新潟での第56回日本神経学会も学術大会が終了しましたが、本大会でまた嬉しいお知らせがあります。学会中の同門会でもお知らせしましたが、桑原宏哉先生の発表した演題「A new drug delivery system across the blood-brain-barrier」は口演基礎部門では優秀演題の4演題に選ればれていましたが、優秀口演トピックセッションでの発表後の神経学会審査員の投票でトップの学会最優秀賞を獲得して、学会全員懇親会で西澤会長から表彰されました。本演題は、従来成し得なかった高分子薬(抗体、核酸)のBBB通過の革新的な新技術の開発に成功したもので、通過機序の高い独創性と有効性を評価されたものです。同門会一同、桑原先生の栄誉を称え、その受賞をお祝いしたいと思います。

また、神経学会で医科歯科大からの採択演題数は従来から日本でトップレベルでしたが、第56回の本大会での医科歯科大の大学の名前の入った演題数45は他のいずれの大学よりも多く、医科歯科大同門の高いactivityが示されました。ただ、その発表内容には不十分な演題もあり、今後は数のみでなく質でも日本一になれるように次大会も努力していければと思います。

(横田隆徳)

橋本先生の論文がPLoS Oneに掲載されました(^^)

橋本先生、石川先生、水澤先生、理研の永雄先生、本多先生が中心になって開発した 新規の小脳機能の定量的な検査法についての論文がPLOS ONEに掲載され、 医科歯科大と水澤先生が拠点長を務めた脳科学研究戦略推進プログラム(脳プロ)との 共同プレスリリースがされました。

Quantitative Evaluation of Human Cerebellum-Dependent Motor Learning through Prism Adaptation of Hand-Reaching Movement. PLoS One 2015; 10(3): e0119376. http://www.ncbi.nlm.nih.gov/pmc/articles/PMC4364988/

本研究は、生理学的な基盤に裏付けられた綿密な理論構成から開発された検査法で、 その結果もクリアーで検査法としての有用性だけでなく、神経生理学的にも非常に興味深く思われます。 小脳機能を含む運動学習の定量的評価方法として、認知機能や発達、老化など 幅の広い分野に応用が可能で、さらなる発展が期待されます。

西田陽一郎先生の研究がNature Neuroscienceに掲載されました(^^)

西田陽一郎先生がRochesterのZlokovicラボに留学中の研究が、 Nature Neuroscienceに西田先生をfirst authorとして掲載されました。

初期のAD患者でもPET検査で大脳グルコース代謝が低下していることは既知の事実ですが、 血液脳関門破綻とグルコーストランスポーター1(GLUT1)の発現低下が AD病態を増悪することをマウスモデルで示し、AD病態の新しい考え方である血管説の根拠となる論文です。

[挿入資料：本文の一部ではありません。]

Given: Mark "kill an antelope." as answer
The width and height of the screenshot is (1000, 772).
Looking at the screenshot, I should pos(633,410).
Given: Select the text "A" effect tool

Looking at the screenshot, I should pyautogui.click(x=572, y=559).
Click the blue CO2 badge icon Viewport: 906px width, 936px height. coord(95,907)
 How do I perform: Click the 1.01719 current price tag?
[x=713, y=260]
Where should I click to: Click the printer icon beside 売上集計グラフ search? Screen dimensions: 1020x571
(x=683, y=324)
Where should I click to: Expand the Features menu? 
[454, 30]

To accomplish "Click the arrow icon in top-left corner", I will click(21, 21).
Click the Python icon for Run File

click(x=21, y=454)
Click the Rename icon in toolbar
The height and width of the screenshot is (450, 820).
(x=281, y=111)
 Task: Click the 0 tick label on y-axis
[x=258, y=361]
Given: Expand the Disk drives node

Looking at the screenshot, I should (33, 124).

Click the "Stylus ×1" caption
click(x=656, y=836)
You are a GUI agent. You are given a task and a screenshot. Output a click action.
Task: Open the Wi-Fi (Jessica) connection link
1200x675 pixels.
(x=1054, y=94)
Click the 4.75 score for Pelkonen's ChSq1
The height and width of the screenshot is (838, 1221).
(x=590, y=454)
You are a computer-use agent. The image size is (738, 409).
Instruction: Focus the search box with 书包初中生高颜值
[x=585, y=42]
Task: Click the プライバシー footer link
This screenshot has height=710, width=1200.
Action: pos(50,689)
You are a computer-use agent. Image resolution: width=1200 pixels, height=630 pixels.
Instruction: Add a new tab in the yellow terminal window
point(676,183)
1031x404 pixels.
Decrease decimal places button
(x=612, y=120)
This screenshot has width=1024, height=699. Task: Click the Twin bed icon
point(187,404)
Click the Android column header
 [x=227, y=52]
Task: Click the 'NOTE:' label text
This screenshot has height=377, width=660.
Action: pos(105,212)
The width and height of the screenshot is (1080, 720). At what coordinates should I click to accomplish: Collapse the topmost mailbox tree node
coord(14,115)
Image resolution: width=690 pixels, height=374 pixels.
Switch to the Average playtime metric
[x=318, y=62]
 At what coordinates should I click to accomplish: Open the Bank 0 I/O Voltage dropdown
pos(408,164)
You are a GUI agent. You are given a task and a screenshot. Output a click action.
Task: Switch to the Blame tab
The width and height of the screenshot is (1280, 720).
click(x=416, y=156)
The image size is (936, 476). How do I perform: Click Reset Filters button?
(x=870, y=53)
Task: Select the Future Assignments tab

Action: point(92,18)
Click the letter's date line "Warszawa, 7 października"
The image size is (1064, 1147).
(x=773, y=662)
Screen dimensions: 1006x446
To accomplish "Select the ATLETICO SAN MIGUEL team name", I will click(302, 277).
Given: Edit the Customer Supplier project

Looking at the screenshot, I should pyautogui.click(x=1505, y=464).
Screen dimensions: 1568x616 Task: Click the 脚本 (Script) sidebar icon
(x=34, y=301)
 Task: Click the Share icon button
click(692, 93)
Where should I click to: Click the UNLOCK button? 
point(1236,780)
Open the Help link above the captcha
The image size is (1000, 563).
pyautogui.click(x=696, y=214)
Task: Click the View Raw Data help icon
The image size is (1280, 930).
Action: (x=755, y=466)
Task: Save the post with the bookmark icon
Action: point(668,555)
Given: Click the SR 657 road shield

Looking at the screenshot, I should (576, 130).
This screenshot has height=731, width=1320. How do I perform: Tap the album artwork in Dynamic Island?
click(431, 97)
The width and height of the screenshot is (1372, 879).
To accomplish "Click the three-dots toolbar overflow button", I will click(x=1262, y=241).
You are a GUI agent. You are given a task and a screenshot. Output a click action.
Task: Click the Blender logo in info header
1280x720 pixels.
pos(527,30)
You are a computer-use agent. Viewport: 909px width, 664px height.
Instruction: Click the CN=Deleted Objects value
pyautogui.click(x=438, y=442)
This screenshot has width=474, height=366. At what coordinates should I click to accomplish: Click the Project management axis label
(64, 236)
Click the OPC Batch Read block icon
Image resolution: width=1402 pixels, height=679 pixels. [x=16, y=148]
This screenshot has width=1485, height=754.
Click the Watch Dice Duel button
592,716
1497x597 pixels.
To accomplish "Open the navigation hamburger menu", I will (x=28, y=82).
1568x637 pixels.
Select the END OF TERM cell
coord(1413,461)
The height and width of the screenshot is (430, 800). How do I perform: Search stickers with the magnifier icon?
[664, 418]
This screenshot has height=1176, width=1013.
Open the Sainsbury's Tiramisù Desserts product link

本学の神経内科同門出身でNature誌のfirst authorは初めての快挙です。

Winkler EA, Nishida Y, Sagare AP, et al., GLUT1 reductions exacerbate Alzheimer’s disease vasculo-neuronal dysfunction and degeneration.  Nat Neurosci. 2015;18:521-530.